** Opening Data listing block **
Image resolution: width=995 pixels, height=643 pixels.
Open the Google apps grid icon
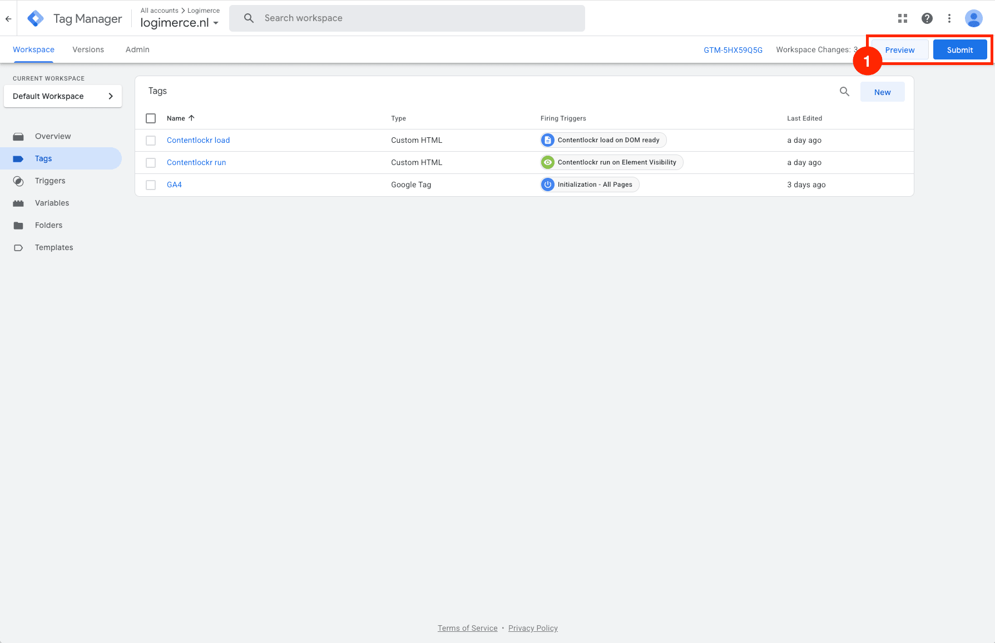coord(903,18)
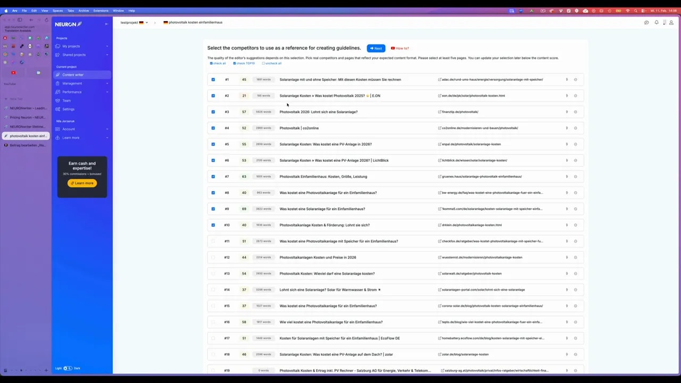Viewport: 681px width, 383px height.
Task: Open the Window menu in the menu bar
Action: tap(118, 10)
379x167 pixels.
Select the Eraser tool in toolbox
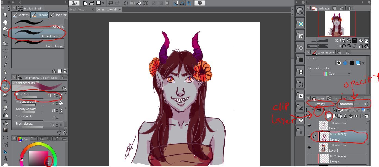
** Closing Data listing block **
Activity ::
Copy the data in full. No pictures belong in the copy.

Response area ::
Image resolution: width=995 pixels, height=643 pixels.
Open the Google apps grid icon
coord(903,18)
Viewport: 681px width, 383px height.
Task: Open the Window menu in the menu bar
Action: tap(118, 10)
379x167 pixels.
Select the Eraser tool in toolbox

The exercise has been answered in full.